Le crowdfunding existe depuis longtemps. En effet, à la fin du 19ème siècle en France dans la presse qui était tirée à des millions d’exemplaires, il existait des pages de demande de souscriptions où la population pouvait financer par le don (mais pas seulement, des prêts et des prises de participations en capital étaient également possibles) de très nombreux projets. Ce type de financements est tombé en désuétude dans les années 30, avec le début du déclin de la presse et la réglementation de plus en plus stricte de l’appel public à l’épargne et de la fiscalisation de la philanthropie et des dons.

Ce rappel historique est important, car à l’aube des années 2000, avec l’essor d’Internet et le début de la « plateformisation » de l’économie sont apparus, au départ dans les pays anglo-saxons et ensuite assez rapidement en France, des plateformes web de financement participatif qui permettaient de faire appel à un grand nombre de personnes (crowd, la foule) pour financer des projets. Ce financement pouvait s’effectuer en dons, en prêt (crédit ou obligation) ou en prise de participation en capital. C’est donc la diminution des coûts induits par la digitalisation via les plateformes web qui ont permis au 21ème siècle la résurrection du financement participatif de projets « par la foule ». Le déploiement du crowdfunding en France décolle en 2008, juste après la crise qui voit les épargnants se méfier des banques et prendre confiance en leur propre capacité à choisir par eux-mêmes les projets où investir. Le secteur se structure et en 2014, la France est le premier pays au sein de l’Union Européenne (hors Royaume-Uni) à disposer d’une réglementation du crowdfunding qui inspirera la réglementation européenne.

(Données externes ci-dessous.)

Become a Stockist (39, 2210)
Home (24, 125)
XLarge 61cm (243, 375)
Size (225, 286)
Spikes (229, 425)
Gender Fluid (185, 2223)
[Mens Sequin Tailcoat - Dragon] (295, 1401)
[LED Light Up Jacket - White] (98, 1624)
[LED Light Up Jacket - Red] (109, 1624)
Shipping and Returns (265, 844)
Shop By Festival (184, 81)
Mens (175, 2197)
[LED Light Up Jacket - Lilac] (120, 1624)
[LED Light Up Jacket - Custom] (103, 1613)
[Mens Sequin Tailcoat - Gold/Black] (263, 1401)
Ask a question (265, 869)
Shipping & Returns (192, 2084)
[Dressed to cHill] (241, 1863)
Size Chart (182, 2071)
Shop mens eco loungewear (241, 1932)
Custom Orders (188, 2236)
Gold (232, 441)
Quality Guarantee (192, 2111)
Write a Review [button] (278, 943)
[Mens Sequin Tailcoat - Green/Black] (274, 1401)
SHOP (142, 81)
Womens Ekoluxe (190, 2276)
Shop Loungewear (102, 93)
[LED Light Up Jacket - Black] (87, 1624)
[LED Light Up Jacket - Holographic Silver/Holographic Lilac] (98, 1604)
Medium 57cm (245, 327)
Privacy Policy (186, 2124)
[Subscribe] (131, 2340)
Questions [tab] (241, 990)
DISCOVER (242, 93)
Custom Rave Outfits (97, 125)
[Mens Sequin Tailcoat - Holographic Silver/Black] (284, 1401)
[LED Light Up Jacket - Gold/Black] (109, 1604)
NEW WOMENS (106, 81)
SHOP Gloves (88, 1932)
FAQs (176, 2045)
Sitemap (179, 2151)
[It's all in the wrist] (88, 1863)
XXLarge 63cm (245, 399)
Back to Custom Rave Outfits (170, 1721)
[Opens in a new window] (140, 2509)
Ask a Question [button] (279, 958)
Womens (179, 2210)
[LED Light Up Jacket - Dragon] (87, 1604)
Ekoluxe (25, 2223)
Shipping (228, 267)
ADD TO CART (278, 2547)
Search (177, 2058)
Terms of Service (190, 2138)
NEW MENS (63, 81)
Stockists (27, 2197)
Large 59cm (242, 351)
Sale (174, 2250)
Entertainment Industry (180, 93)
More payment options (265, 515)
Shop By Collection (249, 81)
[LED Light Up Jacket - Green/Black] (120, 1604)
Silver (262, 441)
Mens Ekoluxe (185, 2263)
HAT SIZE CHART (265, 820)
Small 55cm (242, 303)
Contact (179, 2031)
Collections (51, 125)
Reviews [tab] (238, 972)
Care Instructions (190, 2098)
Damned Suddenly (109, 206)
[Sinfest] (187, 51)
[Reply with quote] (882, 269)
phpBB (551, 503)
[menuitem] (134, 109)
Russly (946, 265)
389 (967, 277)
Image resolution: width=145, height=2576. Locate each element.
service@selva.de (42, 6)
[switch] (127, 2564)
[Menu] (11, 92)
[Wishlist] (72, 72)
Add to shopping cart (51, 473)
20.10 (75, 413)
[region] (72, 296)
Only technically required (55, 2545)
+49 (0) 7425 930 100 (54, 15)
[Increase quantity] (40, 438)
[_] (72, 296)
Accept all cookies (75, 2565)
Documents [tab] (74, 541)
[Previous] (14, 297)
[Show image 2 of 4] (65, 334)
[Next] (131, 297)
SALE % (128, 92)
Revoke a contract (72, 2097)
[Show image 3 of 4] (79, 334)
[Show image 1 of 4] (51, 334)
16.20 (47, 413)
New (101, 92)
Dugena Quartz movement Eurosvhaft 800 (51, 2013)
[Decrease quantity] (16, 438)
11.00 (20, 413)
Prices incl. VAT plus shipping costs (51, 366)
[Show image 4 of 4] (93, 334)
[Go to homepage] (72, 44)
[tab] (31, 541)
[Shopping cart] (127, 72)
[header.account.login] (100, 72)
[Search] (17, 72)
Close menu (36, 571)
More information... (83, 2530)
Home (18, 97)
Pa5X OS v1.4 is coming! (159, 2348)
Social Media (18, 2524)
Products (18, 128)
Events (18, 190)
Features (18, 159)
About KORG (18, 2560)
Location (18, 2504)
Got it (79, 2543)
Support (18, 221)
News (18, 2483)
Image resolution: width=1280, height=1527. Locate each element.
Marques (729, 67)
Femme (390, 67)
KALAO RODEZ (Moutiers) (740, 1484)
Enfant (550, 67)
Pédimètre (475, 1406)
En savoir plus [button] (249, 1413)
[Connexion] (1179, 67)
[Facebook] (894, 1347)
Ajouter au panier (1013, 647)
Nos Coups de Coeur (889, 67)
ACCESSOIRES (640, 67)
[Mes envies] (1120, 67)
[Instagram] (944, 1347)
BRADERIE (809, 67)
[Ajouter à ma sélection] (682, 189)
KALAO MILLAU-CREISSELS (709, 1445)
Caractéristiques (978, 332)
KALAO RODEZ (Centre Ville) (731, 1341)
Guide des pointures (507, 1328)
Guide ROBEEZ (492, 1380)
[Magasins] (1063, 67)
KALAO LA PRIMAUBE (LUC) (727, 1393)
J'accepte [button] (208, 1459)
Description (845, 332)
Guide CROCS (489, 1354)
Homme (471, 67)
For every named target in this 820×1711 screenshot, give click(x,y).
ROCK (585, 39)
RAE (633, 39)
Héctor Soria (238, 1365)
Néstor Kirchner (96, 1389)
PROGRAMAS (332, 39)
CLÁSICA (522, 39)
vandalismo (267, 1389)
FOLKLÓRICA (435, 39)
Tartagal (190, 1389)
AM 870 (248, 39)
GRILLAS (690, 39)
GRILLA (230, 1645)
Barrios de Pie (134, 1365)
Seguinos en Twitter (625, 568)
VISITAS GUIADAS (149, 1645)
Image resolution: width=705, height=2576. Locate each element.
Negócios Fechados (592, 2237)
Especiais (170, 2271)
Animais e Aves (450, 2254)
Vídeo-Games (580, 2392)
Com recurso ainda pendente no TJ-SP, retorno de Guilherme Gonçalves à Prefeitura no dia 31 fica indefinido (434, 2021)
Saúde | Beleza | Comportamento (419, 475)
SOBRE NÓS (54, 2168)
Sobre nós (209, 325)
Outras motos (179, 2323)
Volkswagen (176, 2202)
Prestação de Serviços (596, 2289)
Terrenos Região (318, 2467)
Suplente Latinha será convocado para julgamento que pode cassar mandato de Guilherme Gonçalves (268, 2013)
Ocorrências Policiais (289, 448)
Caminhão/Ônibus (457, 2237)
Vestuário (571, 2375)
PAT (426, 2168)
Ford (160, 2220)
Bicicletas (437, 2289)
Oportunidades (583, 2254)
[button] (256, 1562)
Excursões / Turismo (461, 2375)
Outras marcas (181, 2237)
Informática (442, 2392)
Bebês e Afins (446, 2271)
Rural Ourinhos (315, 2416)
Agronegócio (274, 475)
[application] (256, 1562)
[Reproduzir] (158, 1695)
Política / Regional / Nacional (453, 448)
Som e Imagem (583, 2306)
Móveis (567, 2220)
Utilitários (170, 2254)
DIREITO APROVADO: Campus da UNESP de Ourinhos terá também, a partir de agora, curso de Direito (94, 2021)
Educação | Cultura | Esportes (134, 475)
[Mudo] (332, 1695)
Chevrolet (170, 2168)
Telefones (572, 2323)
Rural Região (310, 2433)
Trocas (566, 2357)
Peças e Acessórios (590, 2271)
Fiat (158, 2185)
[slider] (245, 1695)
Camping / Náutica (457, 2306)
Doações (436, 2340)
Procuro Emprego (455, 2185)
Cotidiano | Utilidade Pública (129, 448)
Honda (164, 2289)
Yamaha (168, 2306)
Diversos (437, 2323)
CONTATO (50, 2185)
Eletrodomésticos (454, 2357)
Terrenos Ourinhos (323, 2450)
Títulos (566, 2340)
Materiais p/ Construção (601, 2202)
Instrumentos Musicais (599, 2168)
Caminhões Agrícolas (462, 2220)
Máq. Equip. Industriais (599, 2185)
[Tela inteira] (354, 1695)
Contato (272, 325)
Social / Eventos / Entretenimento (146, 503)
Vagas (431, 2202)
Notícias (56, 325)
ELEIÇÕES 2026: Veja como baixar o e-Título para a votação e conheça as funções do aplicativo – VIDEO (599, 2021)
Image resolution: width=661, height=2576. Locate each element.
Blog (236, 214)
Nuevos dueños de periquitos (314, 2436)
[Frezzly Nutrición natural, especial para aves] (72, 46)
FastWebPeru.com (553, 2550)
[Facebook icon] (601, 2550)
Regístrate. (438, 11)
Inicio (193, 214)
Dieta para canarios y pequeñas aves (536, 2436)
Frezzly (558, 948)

Ainsi en 2022, le crowdfunding en France, c’est près de 2,4 milliards d’euros de collectés pour financer des projets : 2,1 milliards (89% du total) en prêt ou en obligations, 150 millions en actions (6% du total) et 100 millions en dons et ce, malgré les turbulences macro-économiques, géopolitiques, sanitaires, etc. Ces chiffres démontrent la résilience du crowdfunding qui s’installe comme une solution d’épargne pour les Français de plus en plus usuelle. Depuis 2015, les chiffres ont été multipliés par 14 pour atteindre les 7 milliards de financement cumulés en France, tous modèles transactionnels confondus (don, prêt, investissement).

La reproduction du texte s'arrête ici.